Videoconferencing is used to administer abortive drugs

Before the start of the videoconference, a patient from a remote clinic meets (in person) with a nurse. There, blood tests, medical history, examination, ultrasound, and advice on issues such as what to expect from the procedure and plans for a follow-up exam are completed. The results are shared (by computer) with a doctor miles away, and the doctor and the patient (still accompanied by the nurse, seated next to her) meet by videoconference over a private network.

“I don’t feel like anything is lost or missing,” said Dr. Tom Ross, one of Planned Parenthood’s doctors.

Dr Ross said he talks to patients – asking his questions and answering all of theirs – as if he were talking to them in person. In most cases, he then clicks a button which releases the drawer in front of the woman. Inside are two vials – one for mifepristone which she will take immediately, while she is still sitting in the clinic, and the other for misoprostol which she will take later.

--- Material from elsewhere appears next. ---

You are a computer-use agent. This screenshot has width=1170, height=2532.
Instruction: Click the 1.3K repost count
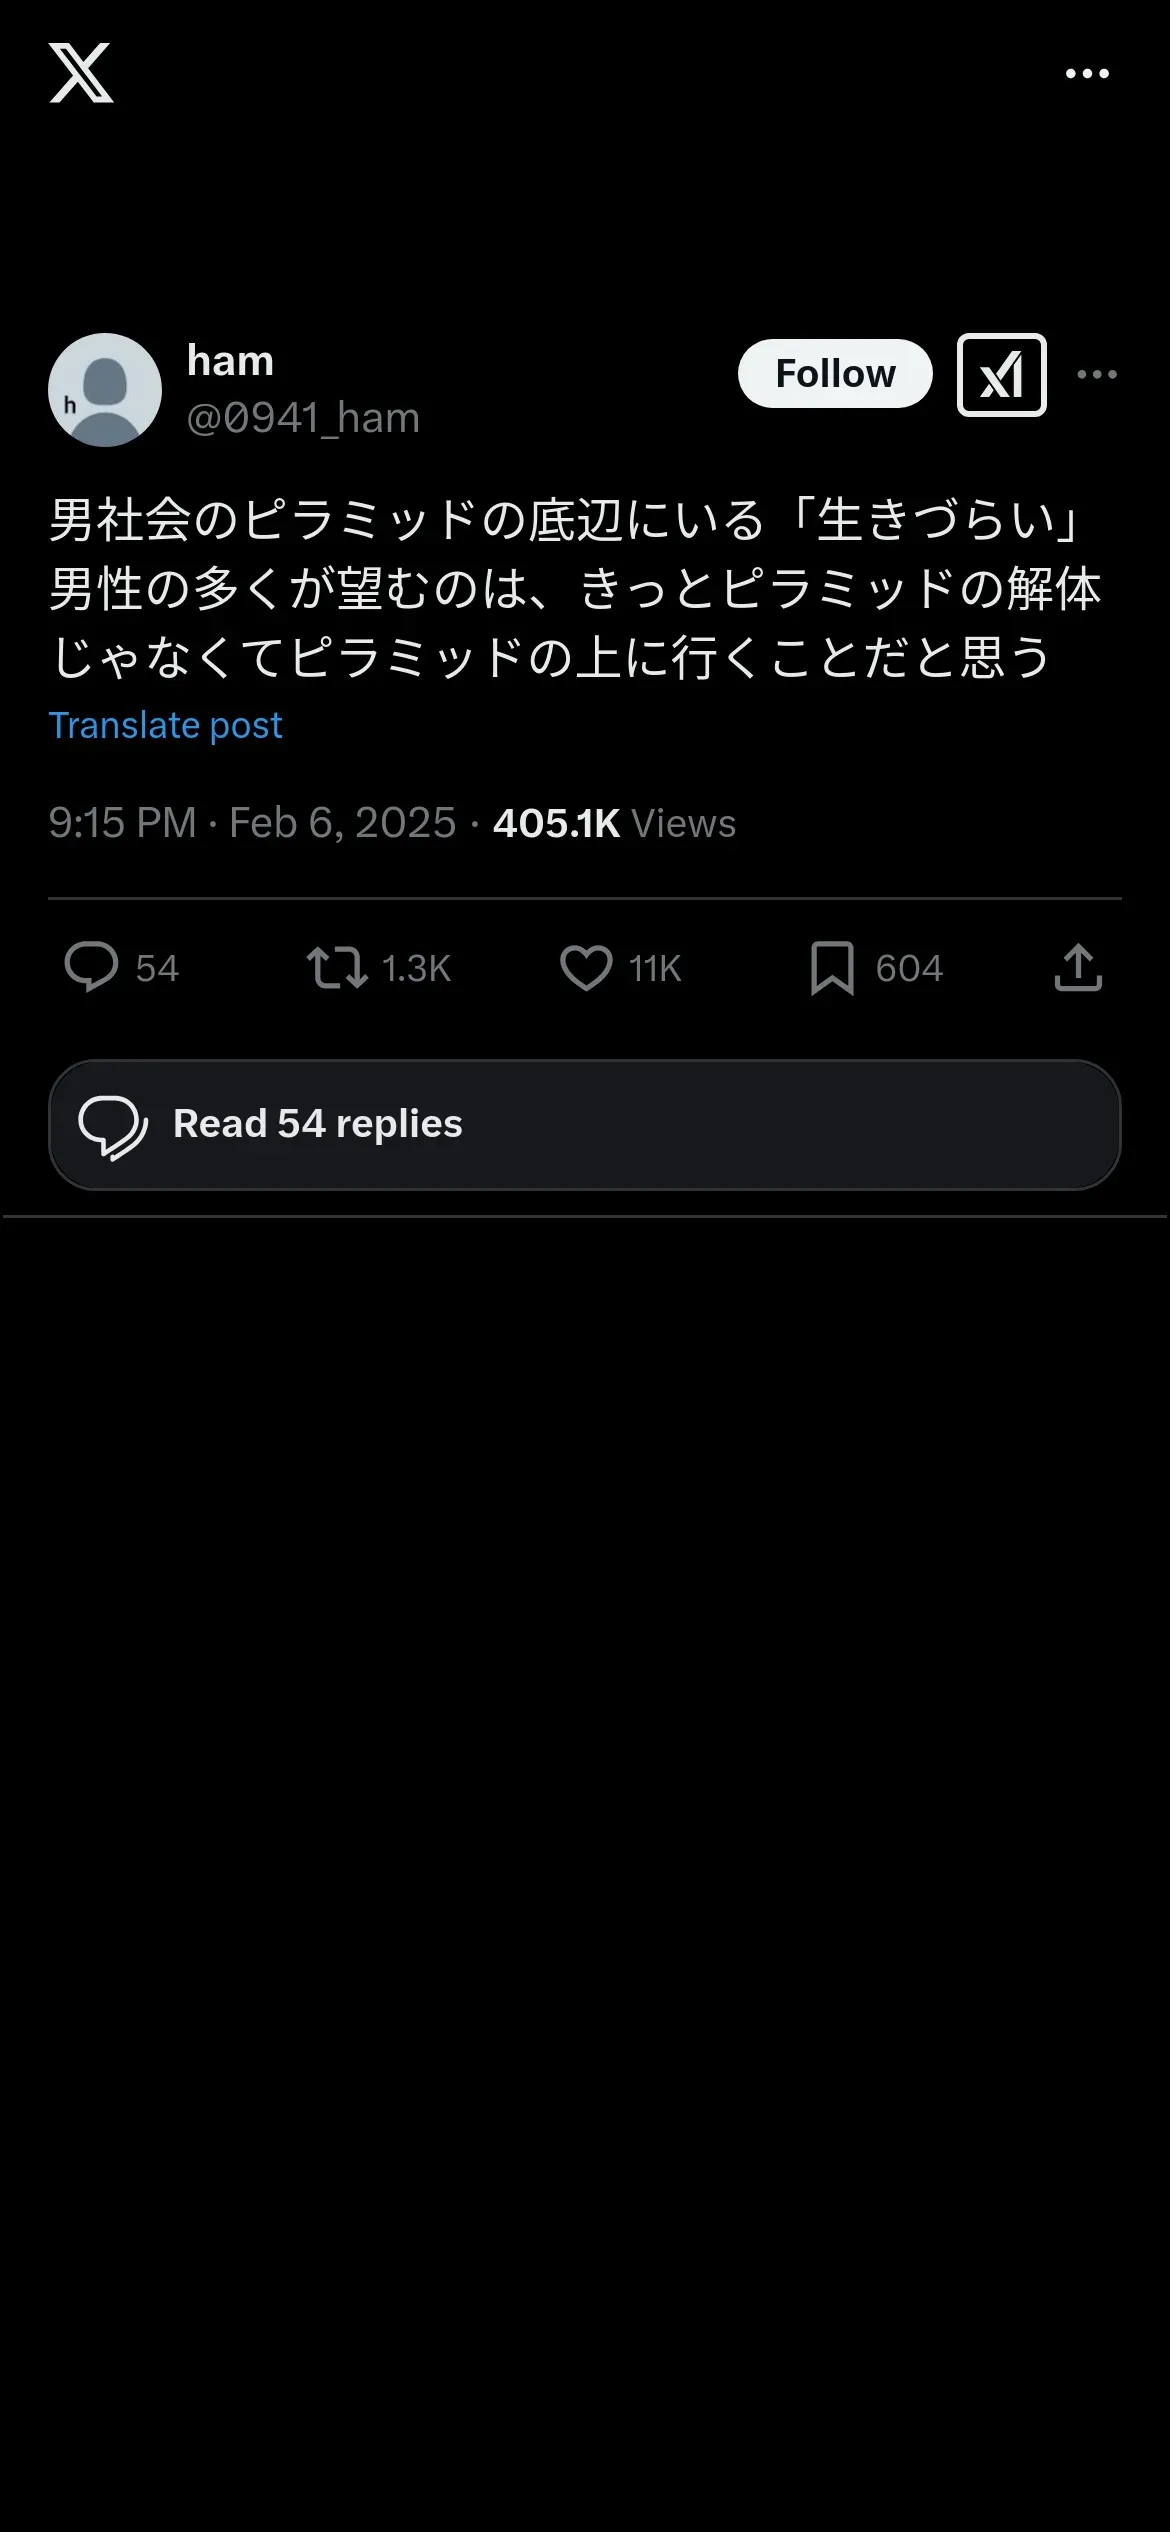(x=416, y=968)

No serious complications arose in Iowa involving these patients via videoconference. And patients, mostly, seem fine with the procedure. They have a choice: when they call for an abortion, women who live far from city clinics can either take abortion drugs in a distant office with the doctor by teleconference, or go to the doctor.

It’s unclear how long it will take the State Board of Medicine to investigate Operation Rescue’s complaint that this method does not meet the state’s requirement that licensed physicians – not nurses or others – perform abortions.

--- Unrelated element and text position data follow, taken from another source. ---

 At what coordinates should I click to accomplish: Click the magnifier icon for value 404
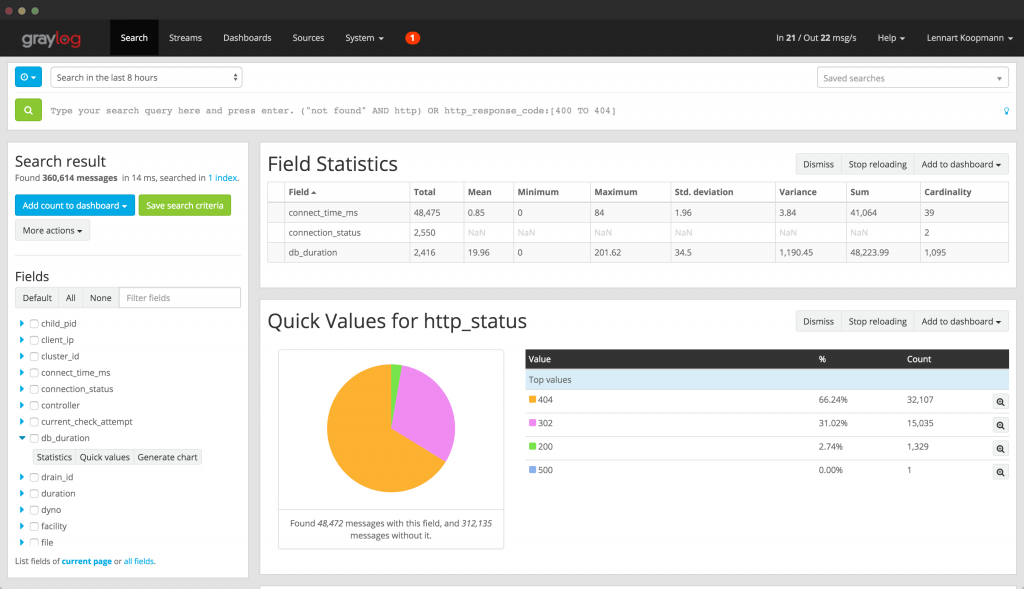coord(1000,400)
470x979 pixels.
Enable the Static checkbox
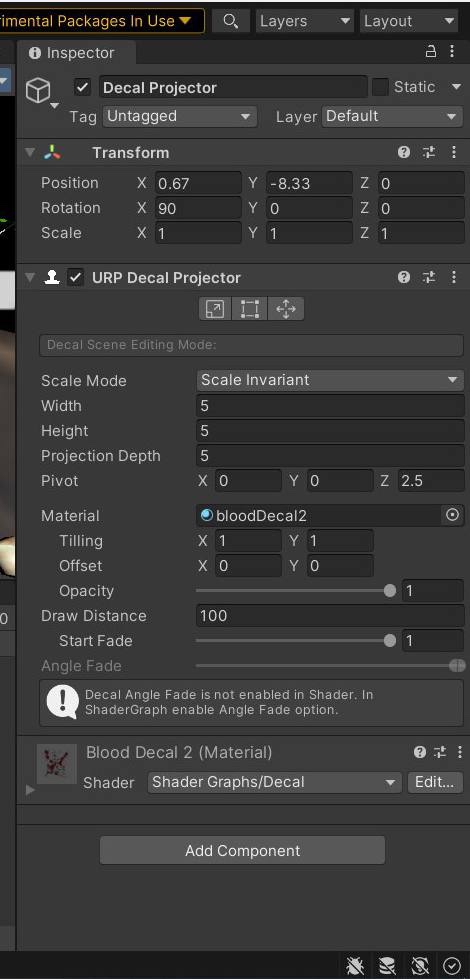[380, 87]

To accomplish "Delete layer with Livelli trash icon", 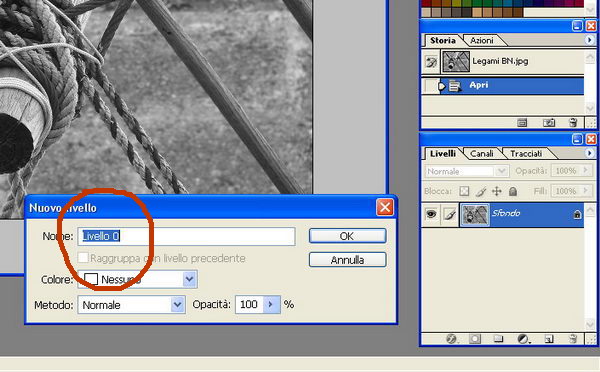I will [x=572, y=339].
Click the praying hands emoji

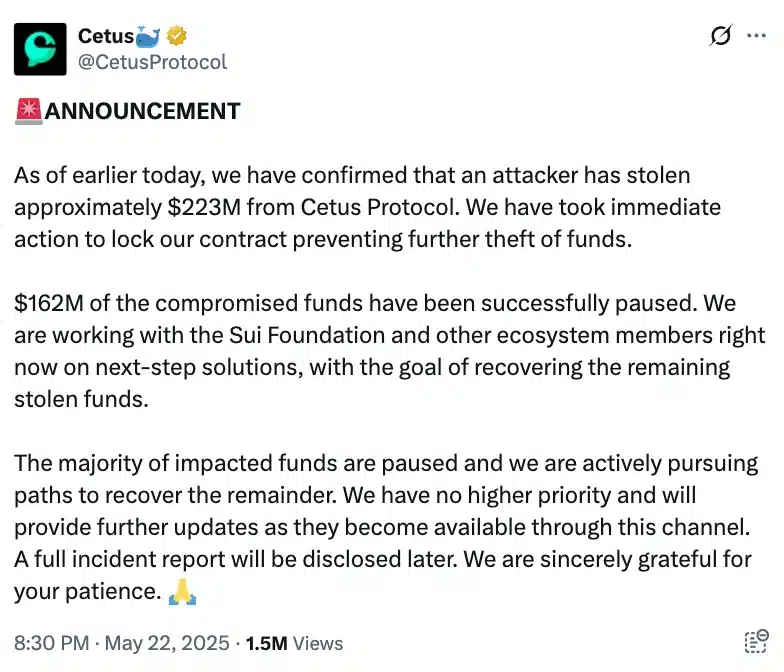click(x=182, y=593)
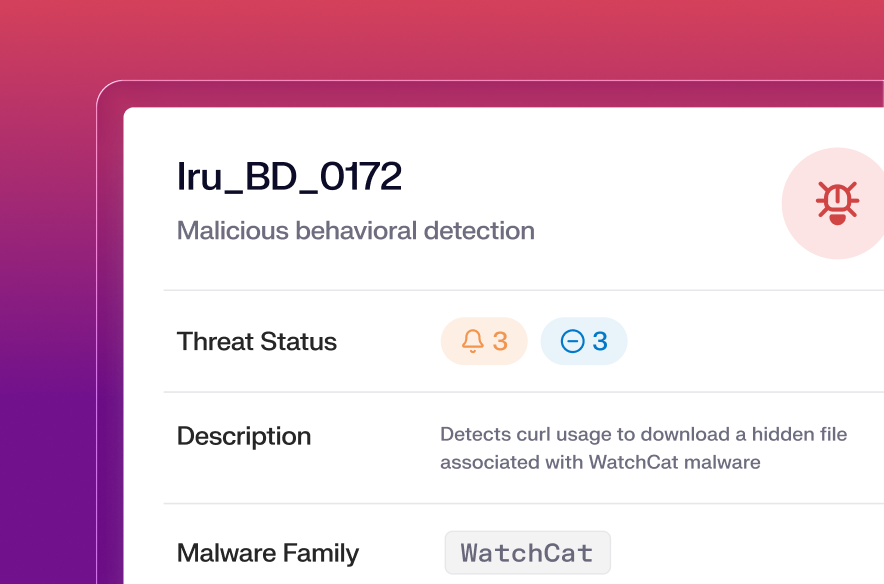The width and height of the screenshot is (884, 584).
Task: Click the Iru_BD_0172 detection title
Action: pyautogui.click(x=289, y=177)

“One way or another, we’re going to end this program,” said Mr. Newman of Operation Rescue. “Health care is simply not a one-size-fits-all set of pills. And yet there it is – pre-arranged, pre-packaged, pull out that pack of pills – pop!”

About a dozen states allow medical personnel with less training than licensed physicians to perform abortions. In those places, emulating the Iowa system might have little purpose. But elsewhere, said Vicki Saporta, president of the National Abortion Federationwhich represents abortion providers, those providers are watching Iowa with keen interest.